**The problem:** Transcribe the line holding "You are a GUI" together with every line after it, through the end of the records, exactly and with no pictures.

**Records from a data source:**
============
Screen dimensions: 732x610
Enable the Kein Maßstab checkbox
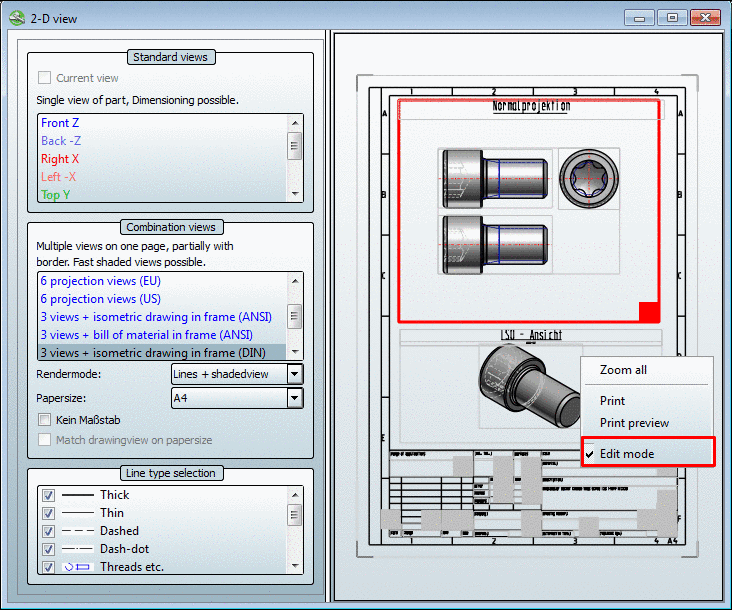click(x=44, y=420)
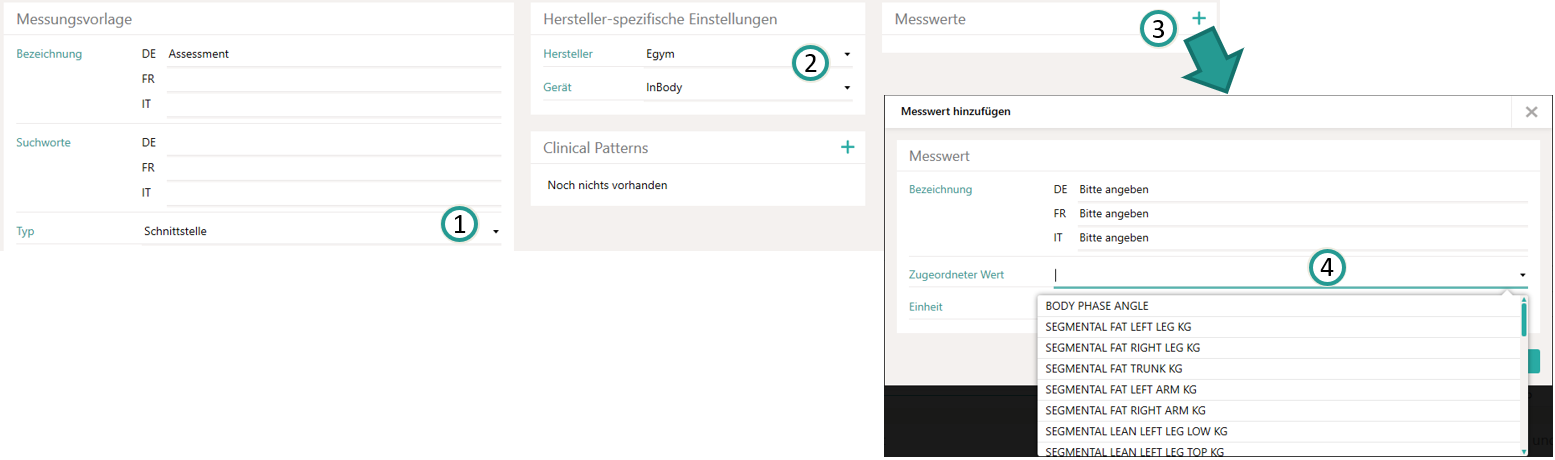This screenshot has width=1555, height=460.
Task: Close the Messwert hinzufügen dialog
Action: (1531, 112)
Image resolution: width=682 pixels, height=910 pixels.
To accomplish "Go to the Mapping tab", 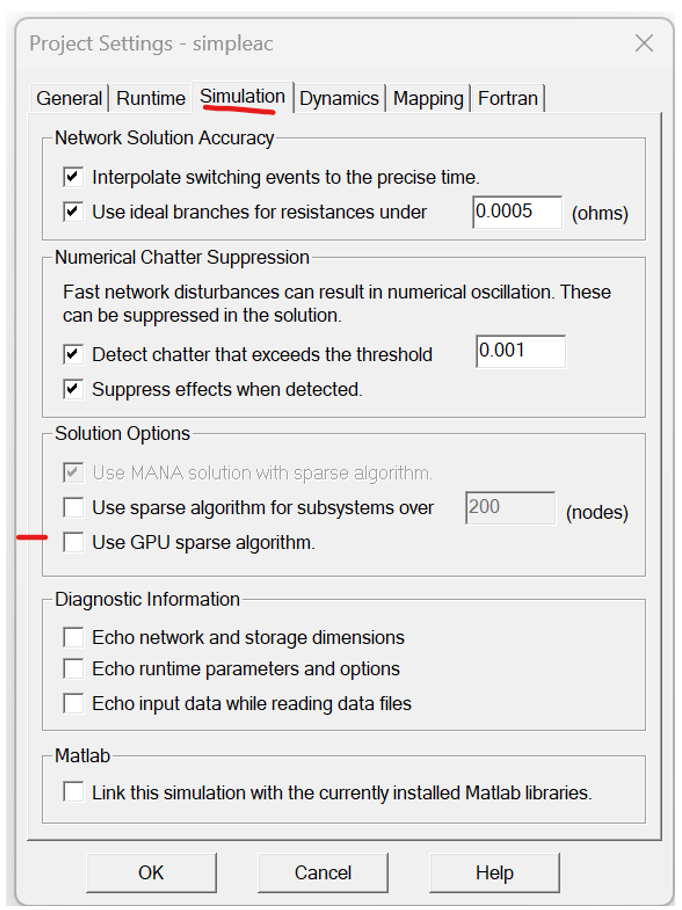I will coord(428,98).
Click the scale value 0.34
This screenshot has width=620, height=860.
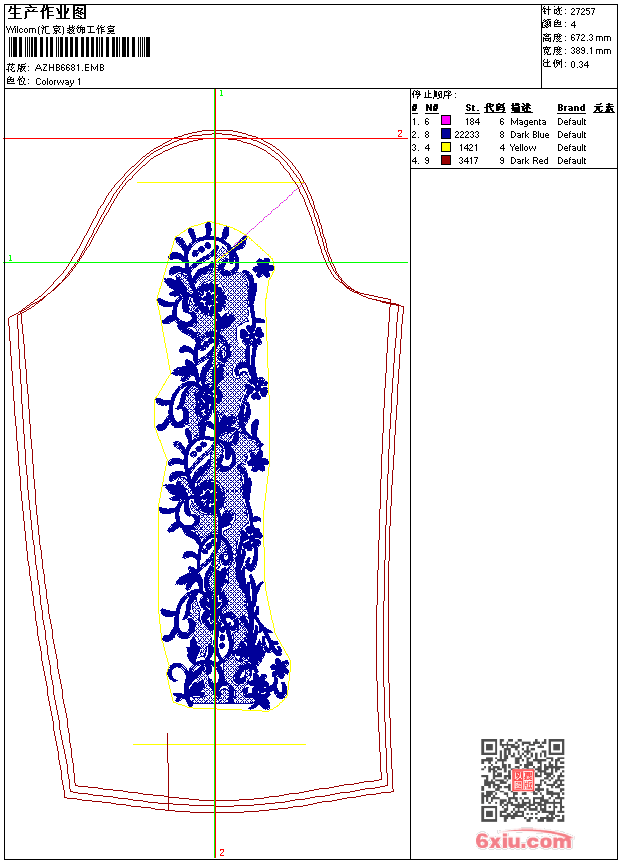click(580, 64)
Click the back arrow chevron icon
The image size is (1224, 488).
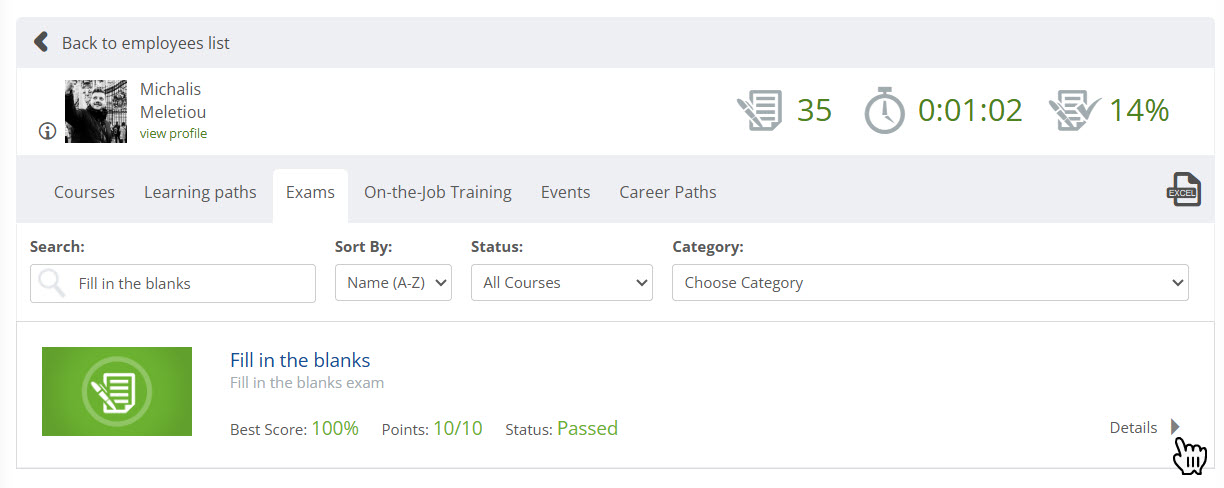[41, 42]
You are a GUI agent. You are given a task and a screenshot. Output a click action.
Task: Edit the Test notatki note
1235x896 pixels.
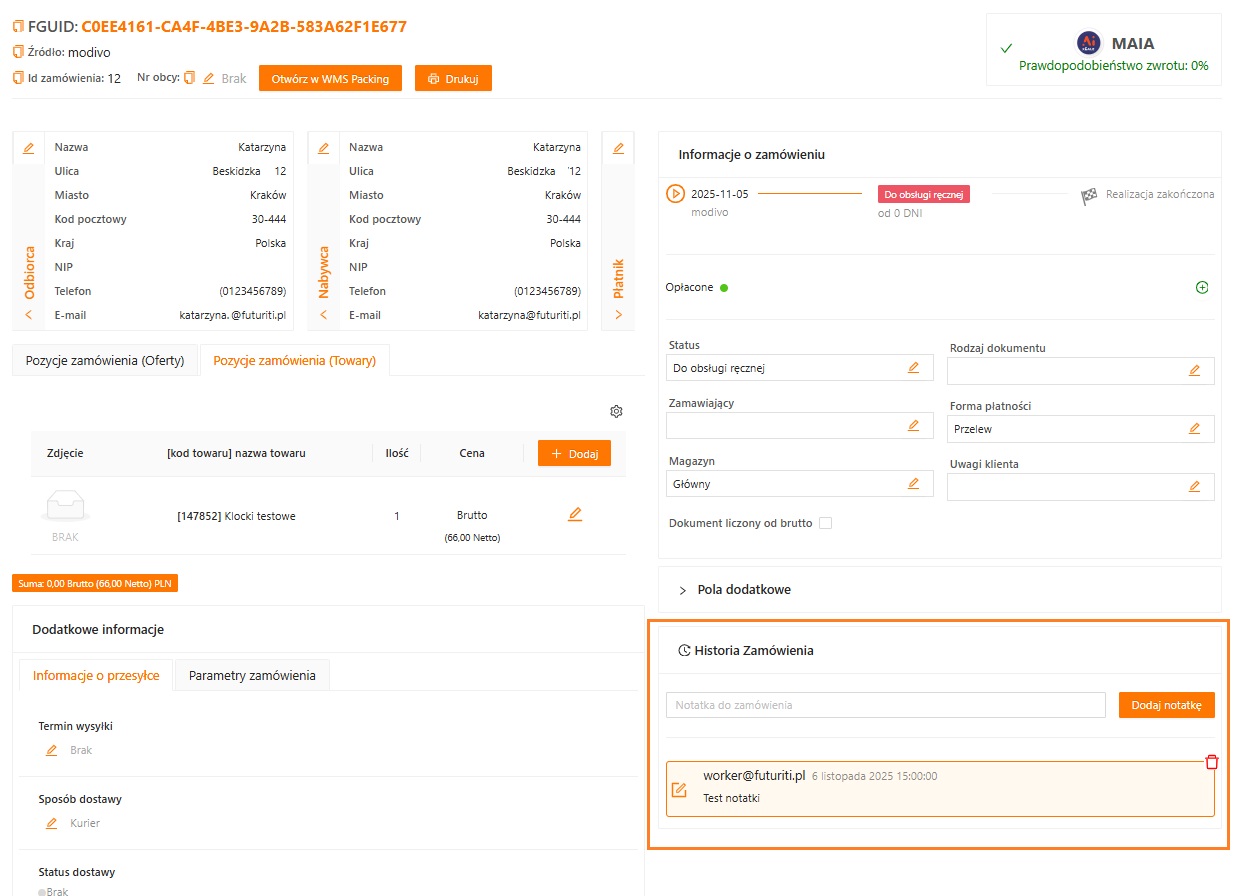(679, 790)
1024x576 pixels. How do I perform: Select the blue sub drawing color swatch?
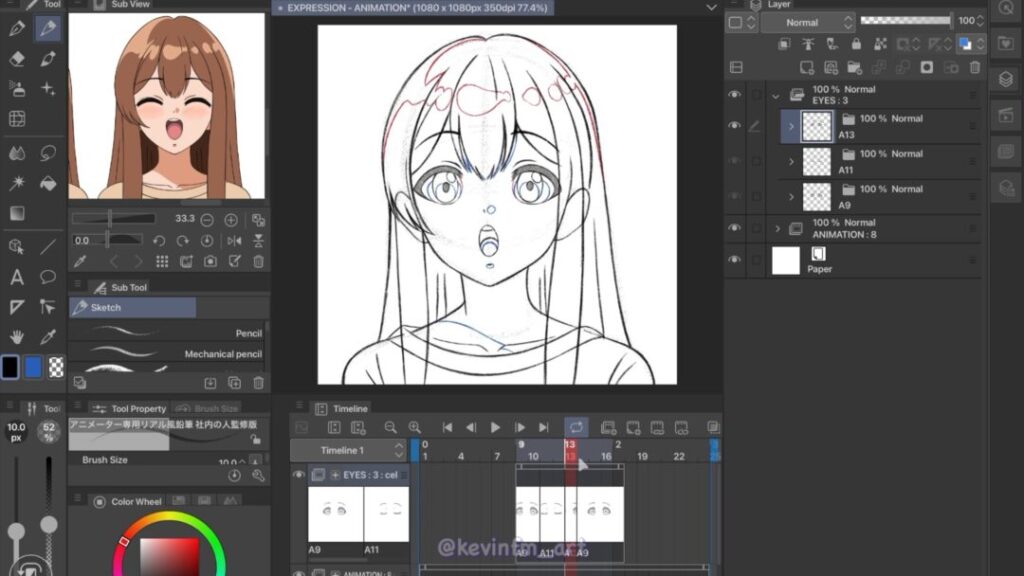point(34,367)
============
**Result:**
You are a GUI agent. You are given a task and a screenshot. Output a click action.
Task: Edit the Test notatki note
1235x896 pixels.
(679, 790)
1024x576 pixels. How do I perform: Select the blue sub drawing color swatch?
point(34,367)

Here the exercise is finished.